Long Short-Term Memory (LSTM) neural networks have penetrated healthcare applications where real-time requirements and edge computing capabilities are essential. Gait analysis that detects abnormal steps to prevent patients from falling is a prominent problem for such applications. Given the extremely stringent design requirements in performance, power dissipation, and area, an Application-Specific Integrated Circuit (ASIC) enables an efficient real-time exploitation of LSTMs for gait analysis, achieving high accuracy. To the best of our knowledge, this work presents the first cross-layer co-optimized LSTM accelerator for real-time gait analysis, targeting an ASIC design. We conduct a comprehensive design space exploration from software down to layout design. We carry out a bit-width optimization at the software level with hardware-aware quantization to reduce the hardware complexity, explore various designs at the register-transfer level, and generate alternative layouts to find efficient realizations of the LSTM accelerator in terms of hardware complexity and accuracy. The physical synthesis results show that, using the 65 nm technology, the die size of the accelerator's layout optimized for the highest accuracy is 0.325 mm^2, while the alternative design optimized for hardware complexity with a slightly lower accuracy occupies 15.4% smaller area. Moreover, the designed accelerators achieve accurate gait abnormality detection 4.05x faster than the given application requirement.

Editorial analysis

A structured set of objections, weighed in public.

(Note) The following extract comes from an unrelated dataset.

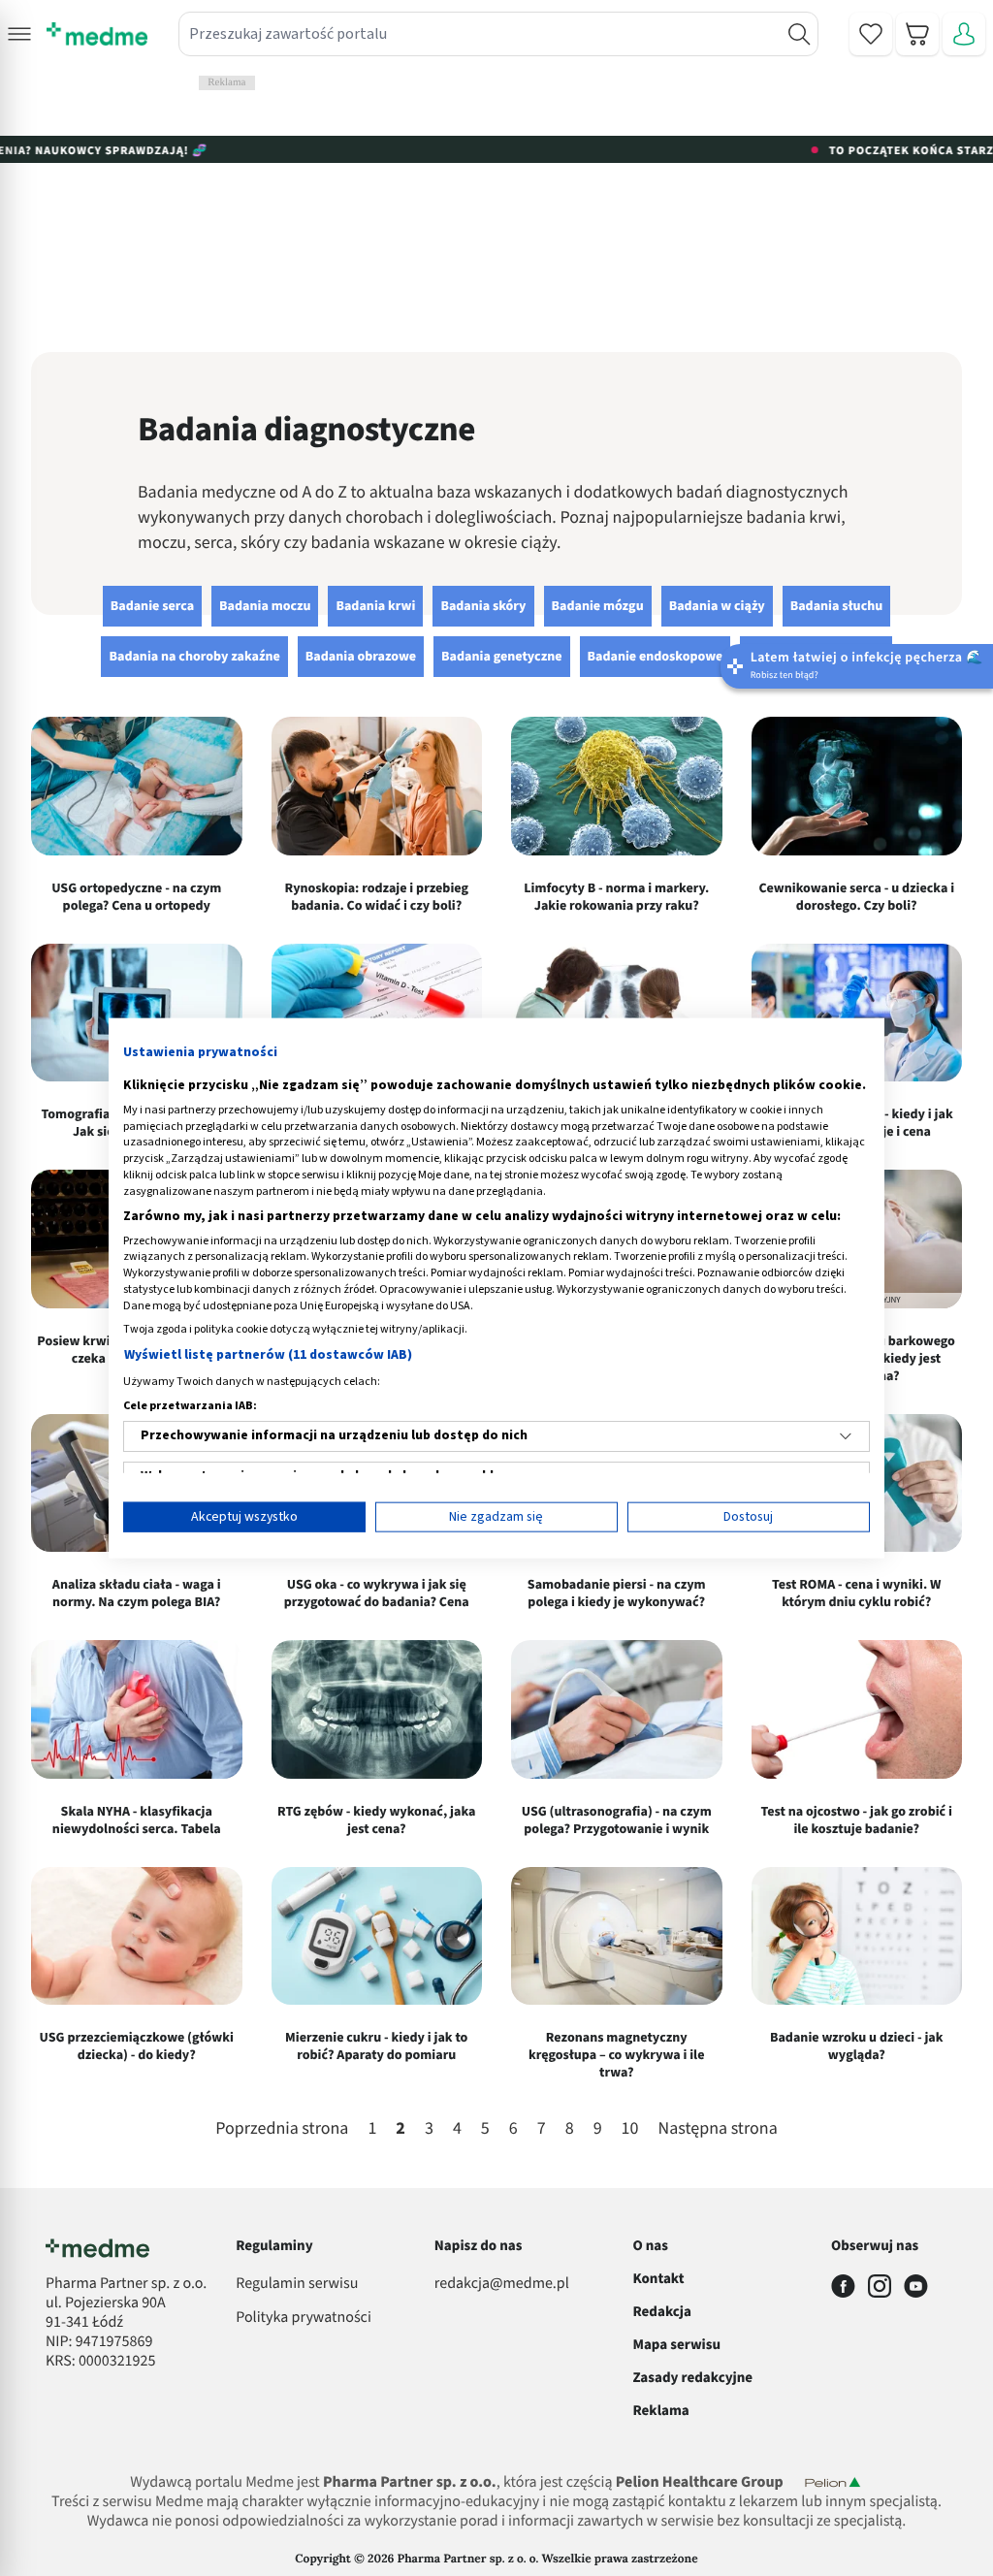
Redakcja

Desk editor's note, referee report, simulated authors' rebuttal, and a circularity audit. Tearing a paper down is the easy half of reading it; the pith above is the substance, this is the friction.

Desk Editor's Note private letter to a colleague

The paper delivers a full ASIC flow for an LSTM gait detector with concrete 65 nm area and speedup numbers but provides zero accuracy metrics or validation details to support its claims.

read the letter

The main thing to know is that the authors took an LSTM for gait abnormality detection and ran it through bit-width optimization, RTL exploration, and actual layout generation in 65 nm technology. They end up with two designs: one at 0.325 mm² optimized for accuracy and a second that is 15.4% smaller with a minor accuracy trade-off. Both are reported to run 4.05 times faster than the real-time requirement for the application. That end-to-end cross-layer flow is the concrete output here, and they frame it as the first such co-optimized ASIC for this specific use case.

Referee Report

2 major / 1 minor

Summary. The manuscript presents the first cross-layer co-optimized LSTM accelerator for real-time gait analysis on ASIC. It performs design-space exploration starting with hardware-aware bit-width quantization at the software level, followed by RTL design variants and physical layout generation. In 65 nm technology, the accuracy-optimized layout occupies 0.325 mm² while the complexity-optimized variant is 15.4 % smaller; both are stated to deliver accurate gait-abnormality detection 4.05× faster than the application requirement.

Significance. If the quantized LSTM retains the necessary detection accuracy, the work would supply a concrete, end-to-end ASIC realization with quantified area and throughput numbers for a healthcare edge-AI task. The explicit cross-layer flow (quantization → RTL → layout) and the reported 65 nm synthesis results would constitute a useful benchmark for similar constrained LSTM deployments.

major comments (2)

[Abstract] Abstract: The central claim that the accelerators 'achieve accurate gait abnormality detection' is unsupported by any quantitative accuracy figures (precision, recall, F1, or detection rate), dataset description (sensor modality, subject count, normal/abnormal sample counts, train/test split), or ablation comparing floating-point versus quantized model performance. This omission is load-bearing because the paper's value proposition rests on the assertion that hardware-aware quantization and layout choices preserve application-level correctness.
[Abstract] Abstract: The reported 4.05× speedup relative to 'the given application requirement' lacks an explicit statement of the latency or throughput target (e.g., maximum allowable inference latency in ms or minimum samples per second) and of the exact throughput measurement used to compute the factor. Without these definitions, the performance claim cannot be reproduced or compared with other accelerators.

minor comments (1)

The manuscript would benefit from a summary table that contrasts the two presented layouts against each other and against any prior LSTM accelerators on area, power, latency, and accuracy.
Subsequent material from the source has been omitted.